■ Material for this task

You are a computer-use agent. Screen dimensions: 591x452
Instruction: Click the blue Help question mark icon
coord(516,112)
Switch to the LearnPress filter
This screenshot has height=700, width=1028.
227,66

■ Task goal
For this exercise, write out all of the data exactly.

■ Answer to this problem
You are a computer-use agent. Screen dimensions: 591x452
Instruction: Click the blue Help question mark icon
coord(516,112)
Switch to the LearnPress filter
This screenshot has height=700, width=1028.
227,66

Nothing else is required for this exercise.